No Dia Internacional de Luta Contra os Agrotóxicos, celebrado na terça-feira, dia 3 de dezembro, a Comissão Nacional de Agroecologia e Produção Orgânica (Cnapo) realizou o Seminário Contextos e Perspectivas do Pronara, e entregou ao governo federal uma minuta para atualização do Programa de Redução de Agrotóxicos (Pronara). 

O seminário reuniu representantes do governo federal, organizações da sociedade civil e instituições governamentais para defender a formalização de um decreto presidencial para instituição do programa. A reivindicação da Cnapo é que o programa, que estava previsto para ser lançado nesta semana, tenha seu decreto assinado pelo presidente Lula no próximo dia 8 de março.

A luta pela criação do Pronara já está completando 10 anos e a redução do uso de agrotóxicos é uma demanda urgente da sociedade brasileira, frente ao avanço na liberação dessas substâncias nos últimos anos, ao crescimento do impacto desses produtos na saúde humana e no meio ambiente e ao seu alto custo para os cofres públicos, uma vez que a reforma tributária manteve benefícios fiscais para essas substâncias.

Jaqueline Pivatto, integrante da Campanha Permanente contra os Agrotóxicos e Pela Vida, lembrou, na abertura do seminário, que estamos numa realidade de constantes violações de direitos humanos, sociais e ambientais, em todo o nosso território. "Tratores jogam veneno em crianças, pulverizam áreas de mananciais, vilas e comunidades, e os espaços de resistência da agroecologia e produção orgânica estão perdendo todo o seu trabalho, toda a sua produção, pela contaminação direta por esses produtos".
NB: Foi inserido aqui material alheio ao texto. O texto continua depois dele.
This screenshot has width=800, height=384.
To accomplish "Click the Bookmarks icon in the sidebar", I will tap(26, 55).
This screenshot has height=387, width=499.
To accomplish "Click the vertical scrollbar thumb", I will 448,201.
A luta histórica do movimento agroecológico foi lembrada por Rogério Dias, presidente do Instituto Brasil Orgânico. "Não tem como falar numa mudança, numa transformação da agricultura, sem trabalhar problemas como esse, extremamente graves. É no enfrentamento que a gente vai fazendo as transformações. Quando nós conseguimos, em 2009, que o presidente Lula assinasse o decreto 6913, ninguém acreditava que fosse possível mudar a forma de fazer o registro de produtos biológicos". 
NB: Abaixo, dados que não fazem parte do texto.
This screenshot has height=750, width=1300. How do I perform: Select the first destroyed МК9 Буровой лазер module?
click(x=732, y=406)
Segundo Dias, na época, havia apenas oito produtos registrados e hoje já há mais de 600. "Isso só aconteceu porque houve uma vontade política de fazer uma mudança. Então, é muito importante para nós que a gente tenha o Pronara, mas que o Pronara seja um instrumento forte, entendido por todos. Não podemos correr o risco de ficar esperando a vida inteira para ter um pacote perfeito, mas que nunca vai ser implementado", defendeu Dias.

Pivatto apontou que há sinais dentro da estrutura do governo brasileiro de que passos importantes estão sendo dados em direção à aprovação do Pronara. Por outro lado, lembrou que o governo Lula bateu recorde de liberação de agrotóxicos. "Nossa tarefa foi feita, a gente ajudou a construir e está pronto um ato normativo para lançamento do Pronara. O relatório feito a muitas mãos responde diretamente a essas emergências que a gente cita aqui. Não são revolucionários, mas vão dar assistência e condições para a agricultura familiar produzir comida sem veneno para alimentar o povo", afirmou Pivatto.
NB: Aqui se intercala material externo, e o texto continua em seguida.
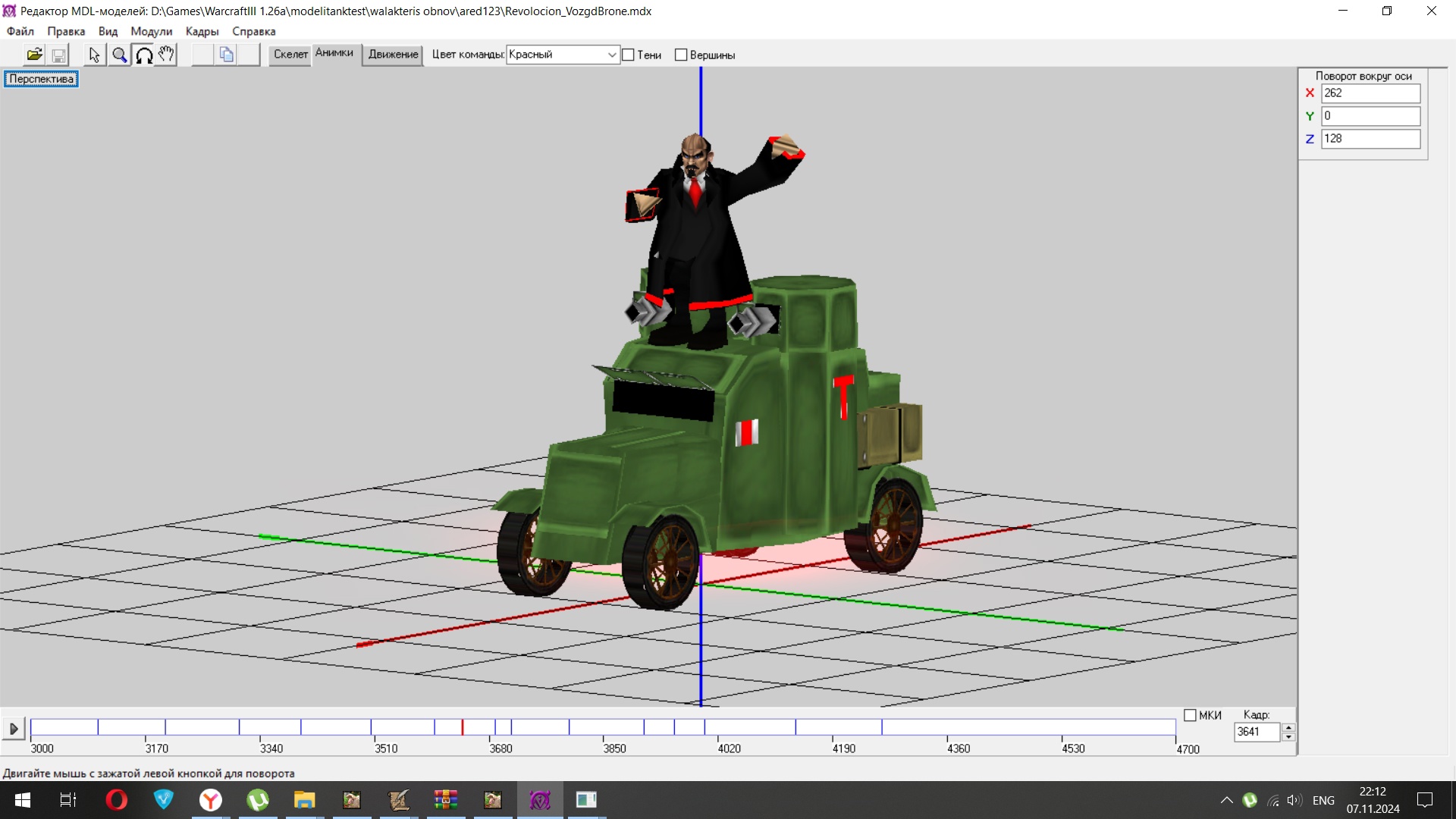The width and height of the screenshot is (1456, 819).
Task: Open the Цвет команды dropdown
Action: (611, 55)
Segundo Fernanda Machiaveli, secretária-executiva do Ministério do Desenvolvimento Agrário e Agricultura Familiar (MDA), o relatório da Cnapo será objeto de pesquisas. "Hoje a gente está num momento quase culminante, na reta final. Temos, por conta da luta de vocês, nesse último ano, o apoio do nosso presidente. Temos o presidente Lula apoiando e cobrando que o Pronara seja lançado o quanto antes. Há procedimentos administrativos que envolvem qualquer ato normativo, consultas a várias áreas de mérito e gabinetes ministeriais, mas já existe uma expectativa que esse lançamento seja feito", anunciou Machiaveli.

Marcelo Fragozo, Chefe de Gabinete da Secretaria-geral da Presidência da República (SGPR), destacou o papel importante da Cnapo. "Em menos de dois meses, a Comissão recuperou, sistematizou e traz aqui uma proposta muito robusta, muito completa, daquilo que precisa ser um programa de redução de agrotóxicos". 

"Nós já colhemos, recebemos esse material e agora temos uma missão, como gestores e órgãos de governo, de traduzir isso em norma. Aqui tem uma proposta do decreto de criação do programa e estou cada vez mais convencido de que a gente vai ter duas linhas de trabalho. Uma linha é essa que vocês estão propondo, da institucionalidade de um programa de redução de agrotóxicos, que tem como ponto de partida o decreto, mas é muito importante que a gente não faça isso de forma meramente burocrática", argumentou Fragozo

O chefe de gabinete da SGPR acrescentou que é necessário trazer a "política para a sala". "Não é interesse nem do governo, nem da sociedade civil, que o presidente assine um decreto de um programa de redução de agrotóxicos, e, no outro dia o Congresso vai lá e faz um PL para derrubar. Então, a gente precisa também fazer essa construção política que vai além dos que já estão aqui reunidos, reconhecer que há outros atores nessa disputa política e econômica e colocá-los à mesa."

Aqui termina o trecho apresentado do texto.